The RNA vaccine is the first of its type to be approved for human use, and, like others in production, targets the spike proteins on the virus’ surface. The shot holds the messenger RNA which encodes this protein, and causes our own cells to synthesise it. Alone, the protein is harmless, but trains the human immune system to produce antibodies against it, without causing illness. This maintains an immunological memory that can fight the actual virus. The trials are not yet complete: so far around 43,538 participants have taken part, and 94 cases of Covid-19 have been identified. The trial will continue until 164 Covid-19 cases occur, so there is still a way to go, and questions remain.
It is still unclear what level of disease the vaccine can protect against. If, in the future, severe symptoms are seen in the placebo group, it would suggest that the vaccine can prevent such cases, but none have arisen yet. It is also unknown if the vaccine is transmission blocking, where it would prevent asymptomatic patients from spreading the virus. If this was so, the end of the pandemic could be even sooner than predicted. However, this is difficult to determine, and would involve testing a larger sample size of patients. Government officials have released a priority list of those who will receive the vaccine first, with older care home residents at the top of the list, but efficacy in these and other specific demographic groups, such as over-65s, is unknown. Pfizer have stated that 42% of participants have “racially and ethnically diverse backgrounds”.
The lasting protection of the vaccine can only be discovered over time. If the immunity doesn’t last, then it may have to be administered once a year, like the flu jab. Both the US and UK celebrated the news but urged citizens to remain cautious and continue following the lockdown restrictions. There are also logistical issues with the vaccine. Low income countries are unlikely to be able to store it without the infrastructure to maintain a -70C temperature that the vaccine needs to stabilize. This poses problems for storing it at GPs or health centres.

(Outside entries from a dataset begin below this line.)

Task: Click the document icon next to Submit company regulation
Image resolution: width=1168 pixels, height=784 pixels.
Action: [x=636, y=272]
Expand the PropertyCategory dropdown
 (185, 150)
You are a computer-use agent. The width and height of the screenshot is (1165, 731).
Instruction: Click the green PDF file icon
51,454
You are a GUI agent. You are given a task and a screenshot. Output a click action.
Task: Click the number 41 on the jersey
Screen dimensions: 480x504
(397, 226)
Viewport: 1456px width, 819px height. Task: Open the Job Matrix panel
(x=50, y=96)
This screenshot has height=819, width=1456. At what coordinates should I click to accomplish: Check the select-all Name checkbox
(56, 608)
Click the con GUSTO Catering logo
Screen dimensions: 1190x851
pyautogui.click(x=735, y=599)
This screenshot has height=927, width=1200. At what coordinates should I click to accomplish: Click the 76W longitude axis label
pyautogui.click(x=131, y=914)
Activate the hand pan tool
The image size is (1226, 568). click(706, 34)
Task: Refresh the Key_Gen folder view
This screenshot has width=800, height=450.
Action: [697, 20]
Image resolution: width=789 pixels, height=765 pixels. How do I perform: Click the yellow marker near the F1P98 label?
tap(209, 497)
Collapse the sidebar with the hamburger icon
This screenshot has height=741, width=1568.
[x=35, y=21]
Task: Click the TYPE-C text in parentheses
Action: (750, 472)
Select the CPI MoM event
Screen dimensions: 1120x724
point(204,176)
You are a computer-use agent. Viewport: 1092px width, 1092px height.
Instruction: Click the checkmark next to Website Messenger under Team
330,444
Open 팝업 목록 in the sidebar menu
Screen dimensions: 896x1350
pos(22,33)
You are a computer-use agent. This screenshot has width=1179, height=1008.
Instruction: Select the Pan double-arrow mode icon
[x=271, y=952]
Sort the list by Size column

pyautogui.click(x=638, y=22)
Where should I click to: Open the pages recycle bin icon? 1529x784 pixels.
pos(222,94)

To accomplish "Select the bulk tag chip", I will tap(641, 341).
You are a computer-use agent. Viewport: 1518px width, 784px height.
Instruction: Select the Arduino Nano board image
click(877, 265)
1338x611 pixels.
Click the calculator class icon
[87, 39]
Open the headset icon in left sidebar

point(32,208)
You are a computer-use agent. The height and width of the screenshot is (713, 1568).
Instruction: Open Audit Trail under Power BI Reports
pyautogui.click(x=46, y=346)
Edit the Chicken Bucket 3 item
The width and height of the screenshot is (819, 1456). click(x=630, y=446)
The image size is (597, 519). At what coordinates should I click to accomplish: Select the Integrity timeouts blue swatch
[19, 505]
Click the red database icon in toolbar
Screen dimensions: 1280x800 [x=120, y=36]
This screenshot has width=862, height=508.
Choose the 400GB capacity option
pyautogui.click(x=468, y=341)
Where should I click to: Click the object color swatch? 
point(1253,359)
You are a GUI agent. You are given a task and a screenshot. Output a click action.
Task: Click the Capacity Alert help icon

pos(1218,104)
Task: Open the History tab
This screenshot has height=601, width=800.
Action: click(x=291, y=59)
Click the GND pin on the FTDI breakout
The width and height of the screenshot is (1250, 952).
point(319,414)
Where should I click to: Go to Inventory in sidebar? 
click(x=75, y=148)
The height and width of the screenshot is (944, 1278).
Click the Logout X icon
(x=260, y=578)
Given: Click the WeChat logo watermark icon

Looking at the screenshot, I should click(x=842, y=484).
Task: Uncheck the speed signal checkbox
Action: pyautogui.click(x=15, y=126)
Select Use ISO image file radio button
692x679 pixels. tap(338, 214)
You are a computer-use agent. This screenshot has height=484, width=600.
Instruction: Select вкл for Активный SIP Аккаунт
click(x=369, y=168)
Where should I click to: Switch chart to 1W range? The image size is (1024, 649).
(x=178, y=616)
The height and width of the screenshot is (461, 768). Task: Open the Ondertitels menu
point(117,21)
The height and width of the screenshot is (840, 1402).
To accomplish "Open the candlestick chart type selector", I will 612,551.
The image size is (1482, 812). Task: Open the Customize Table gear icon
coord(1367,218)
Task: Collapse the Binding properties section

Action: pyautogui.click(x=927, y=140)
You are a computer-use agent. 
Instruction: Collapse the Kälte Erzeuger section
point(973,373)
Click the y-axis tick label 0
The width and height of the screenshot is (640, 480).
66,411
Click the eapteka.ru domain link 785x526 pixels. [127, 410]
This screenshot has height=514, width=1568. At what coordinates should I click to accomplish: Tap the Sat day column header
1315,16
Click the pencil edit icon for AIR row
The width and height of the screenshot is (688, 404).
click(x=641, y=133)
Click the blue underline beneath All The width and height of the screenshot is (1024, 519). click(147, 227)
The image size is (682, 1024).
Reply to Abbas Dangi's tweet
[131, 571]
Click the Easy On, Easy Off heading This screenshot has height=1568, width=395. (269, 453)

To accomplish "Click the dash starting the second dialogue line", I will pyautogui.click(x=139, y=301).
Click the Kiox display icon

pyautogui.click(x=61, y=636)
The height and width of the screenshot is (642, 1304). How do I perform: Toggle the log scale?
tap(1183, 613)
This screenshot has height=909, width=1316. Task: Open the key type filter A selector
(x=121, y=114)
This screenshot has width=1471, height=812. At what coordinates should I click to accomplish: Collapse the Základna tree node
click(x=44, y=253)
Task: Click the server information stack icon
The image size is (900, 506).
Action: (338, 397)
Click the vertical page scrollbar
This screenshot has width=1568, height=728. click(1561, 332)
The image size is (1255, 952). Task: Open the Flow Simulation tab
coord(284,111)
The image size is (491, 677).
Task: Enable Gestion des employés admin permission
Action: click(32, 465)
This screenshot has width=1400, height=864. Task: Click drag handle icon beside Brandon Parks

Despite these unanswered questions, we will know soon if the vaccine is approved, as Pfizer is seeking an emergency use authorization from the FDA in the third week of November. The UK government has secured 40 million doses, with 10 million due before the end of the year, if no problems arise. Although some scientists are optimistic, others cast doubts on the Easter date for normalcy. Jonathan Van-Tam, the deputy chief medical officer for England, stressed the uncertainty of the situation, but said he was “Very hopeful of [a transition back to normal life] over time”.